▶ [Using the information]
**A.** Decide whether each statement agrees with the lottery ticket post: (i) The writer's family of origin opened presents on Christmas morning. (ii) The White Elephant exchange has a $5 limit. (iii) The writer's mom is chief among those who say Wendell is a spitting image of the writer. For each, answer yes or no and quote the words of the post that decide it.
**B.** Return the portion of the lottery ticket post between "According to the" and "replicate without effort.", inclusive, copied exactly.

▶ [Quoted passage]
Four Days, Four Images: Day 3, Lottery Ticket

Lottery Ticket

We open our Christmas presents on Christmas morning.  That was a holiday shakeup for me when I got married.  My family of origin opened presents on Christmas eve.   The compromise that has elbowed its way into our tradition is a larger extended family gathering that includes a White Elephant gift exchange on Christmas Eve.  The rules include a $5 limit, dice, and directives for swapping and stealing presents.  As for me, the only thing worth having that costs a mere five dollars is a lottery ticket, so that’s usually my contribution.  The problem with purchasing the very thing I want is that I end up jockeying for my own gift.  This year I encountered competition in the form of my youngest son Wendell.  This checks out.  He shares the Carney feature that delights in the irrational, which is almost never, but still holds out the possibility of, rewarding big dreams.  

This year, as the final dice came to rest, Wendell had secured the lottery ticket.  His joy was hard to miss.  Given its rotating proximity to me, I had already made peace with the notion that I would not retain my lottery ticket.  He went to bed with a smile on his face and I went to my wife to get instructions on how to execute Christmas.  

According to the Webster’s Dictionary article I just read, the origin of the idiom ‘spitting image’ comes from the conflation of spit and image.  Allegedly, spit signified something like a replica in 19th C. which owed its lexical existence to the 16th C. usage of the word when it was observed that genetic similarities were so prominent it would seem one was “spit from their parent’s mouth.”  Observers often insinuate that Wendell is a spitting image of me.  Chief among the observers is my mom, whose qualifications are years of first hand observation of both of us.  What’s interesting to me is not the similarities that are objective like dimples and Levy-like eyebrows, but the subjective like gaits and facial postures that I haven’t used since childhood, but that Wendell seems to unknowingly replicate without effort.

▶ [Excerpted data]
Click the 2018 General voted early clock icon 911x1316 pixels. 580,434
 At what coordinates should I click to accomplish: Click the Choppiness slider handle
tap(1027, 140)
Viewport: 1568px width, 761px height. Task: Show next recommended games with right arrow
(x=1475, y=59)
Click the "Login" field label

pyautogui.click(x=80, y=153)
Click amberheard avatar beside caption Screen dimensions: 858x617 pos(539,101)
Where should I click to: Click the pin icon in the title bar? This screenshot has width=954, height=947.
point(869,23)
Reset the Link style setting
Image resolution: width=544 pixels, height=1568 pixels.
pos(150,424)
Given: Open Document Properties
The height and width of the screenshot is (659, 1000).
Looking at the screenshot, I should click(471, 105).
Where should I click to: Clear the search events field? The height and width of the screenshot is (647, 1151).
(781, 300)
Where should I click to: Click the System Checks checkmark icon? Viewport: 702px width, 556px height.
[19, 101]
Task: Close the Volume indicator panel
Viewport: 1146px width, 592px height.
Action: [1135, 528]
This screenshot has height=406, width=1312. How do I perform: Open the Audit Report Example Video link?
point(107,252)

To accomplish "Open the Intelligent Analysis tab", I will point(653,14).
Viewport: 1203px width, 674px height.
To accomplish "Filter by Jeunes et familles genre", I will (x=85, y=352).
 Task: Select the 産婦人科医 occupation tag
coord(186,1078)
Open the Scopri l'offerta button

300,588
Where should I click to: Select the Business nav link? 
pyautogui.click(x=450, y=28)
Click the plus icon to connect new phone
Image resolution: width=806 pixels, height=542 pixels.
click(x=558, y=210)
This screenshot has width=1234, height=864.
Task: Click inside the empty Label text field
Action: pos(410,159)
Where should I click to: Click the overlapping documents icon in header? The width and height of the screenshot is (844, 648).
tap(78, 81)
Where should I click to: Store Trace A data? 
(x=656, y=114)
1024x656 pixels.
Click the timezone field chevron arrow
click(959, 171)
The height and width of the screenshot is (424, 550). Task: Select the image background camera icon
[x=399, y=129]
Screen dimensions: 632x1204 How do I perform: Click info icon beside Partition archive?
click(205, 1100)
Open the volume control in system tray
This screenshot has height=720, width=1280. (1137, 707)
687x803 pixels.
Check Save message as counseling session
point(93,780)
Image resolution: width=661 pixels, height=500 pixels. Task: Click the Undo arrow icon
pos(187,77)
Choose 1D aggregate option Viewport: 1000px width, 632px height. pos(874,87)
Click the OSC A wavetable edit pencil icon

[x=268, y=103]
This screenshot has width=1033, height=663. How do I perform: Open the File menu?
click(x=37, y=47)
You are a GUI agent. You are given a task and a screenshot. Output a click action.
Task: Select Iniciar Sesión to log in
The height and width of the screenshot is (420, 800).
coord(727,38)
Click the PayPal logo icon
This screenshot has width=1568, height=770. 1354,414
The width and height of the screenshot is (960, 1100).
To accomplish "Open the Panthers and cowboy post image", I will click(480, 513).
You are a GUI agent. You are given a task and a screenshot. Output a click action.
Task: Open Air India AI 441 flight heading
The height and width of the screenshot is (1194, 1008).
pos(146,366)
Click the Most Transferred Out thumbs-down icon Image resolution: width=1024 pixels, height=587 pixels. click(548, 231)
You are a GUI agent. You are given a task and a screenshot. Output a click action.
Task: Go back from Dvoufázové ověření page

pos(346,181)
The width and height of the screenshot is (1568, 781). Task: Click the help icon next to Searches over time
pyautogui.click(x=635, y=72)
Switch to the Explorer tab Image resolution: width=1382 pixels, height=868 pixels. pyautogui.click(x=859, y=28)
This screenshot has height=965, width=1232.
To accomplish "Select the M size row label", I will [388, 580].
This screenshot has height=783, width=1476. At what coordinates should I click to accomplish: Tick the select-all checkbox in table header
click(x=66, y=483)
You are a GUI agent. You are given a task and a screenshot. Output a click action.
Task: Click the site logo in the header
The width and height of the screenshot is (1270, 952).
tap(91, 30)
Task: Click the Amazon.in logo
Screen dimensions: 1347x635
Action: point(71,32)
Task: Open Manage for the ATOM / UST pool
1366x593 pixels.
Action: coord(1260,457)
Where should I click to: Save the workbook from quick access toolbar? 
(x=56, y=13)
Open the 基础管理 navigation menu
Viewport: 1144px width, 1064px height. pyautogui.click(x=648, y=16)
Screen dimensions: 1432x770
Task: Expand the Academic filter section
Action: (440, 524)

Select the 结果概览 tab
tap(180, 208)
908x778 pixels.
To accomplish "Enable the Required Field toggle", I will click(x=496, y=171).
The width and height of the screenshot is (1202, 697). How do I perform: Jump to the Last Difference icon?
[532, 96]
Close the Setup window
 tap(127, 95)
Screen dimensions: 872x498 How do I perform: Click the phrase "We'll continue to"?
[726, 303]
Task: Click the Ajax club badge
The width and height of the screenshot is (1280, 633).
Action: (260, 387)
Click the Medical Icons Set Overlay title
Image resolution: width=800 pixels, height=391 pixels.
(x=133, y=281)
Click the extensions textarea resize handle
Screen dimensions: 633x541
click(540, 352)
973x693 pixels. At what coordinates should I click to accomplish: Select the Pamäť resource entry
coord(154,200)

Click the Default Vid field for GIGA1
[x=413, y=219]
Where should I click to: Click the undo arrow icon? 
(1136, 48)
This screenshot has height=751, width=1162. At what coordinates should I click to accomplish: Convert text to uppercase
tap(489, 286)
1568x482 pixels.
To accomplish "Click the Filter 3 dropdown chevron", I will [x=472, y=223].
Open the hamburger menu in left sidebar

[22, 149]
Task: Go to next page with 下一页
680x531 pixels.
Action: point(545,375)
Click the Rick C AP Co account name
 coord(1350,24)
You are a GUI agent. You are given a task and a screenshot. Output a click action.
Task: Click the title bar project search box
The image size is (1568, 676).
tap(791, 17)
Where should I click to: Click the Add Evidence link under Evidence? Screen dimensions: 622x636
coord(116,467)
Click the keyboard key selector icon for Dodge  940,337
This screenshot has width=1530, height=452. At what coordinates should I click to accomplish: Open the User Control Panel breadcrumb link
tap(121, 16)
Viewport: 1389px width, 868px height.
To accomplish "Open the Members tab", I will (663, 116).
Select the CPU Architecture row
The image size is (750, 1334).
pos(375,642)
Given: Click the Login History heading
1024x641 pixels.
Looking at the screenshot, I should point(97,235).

▶ [Task results]
**A.**
(i) No: "My family of origin opened presents on Christmas eve."
(ii) Yes: "The rules include a $5 limit, dice, and directives for swapping and stealing presents."
(iii) Yes: "Observers often insinuate that Wendell is a spitting image of me. Chief among the observers is my mom"

**B.**
According to the Webster’s Dictionary article I just read, the origin of the idiom ‘spitting image’ comes from the conflation of spit and image.  Allegedly, spit signified something like a replica in 19th C. which owed its lexical existence to the 16th C. usage of the word when it was observed that genetic similarities were so prominent it would seem one was “spit from their parent’s mouth.”  Observers often insinuate that Wendell is a spitting image of me.  Chief among the observers is my mom, whose qualifications are years of first hand observation of both of us.  What’s interesting to me is not the similarities that are objective like dimples and Levy-like eyebrows, but the subjective like gaits and facial postures that I haven’t used since childhood, but that Wendell seems to unknowingly replicate without effort.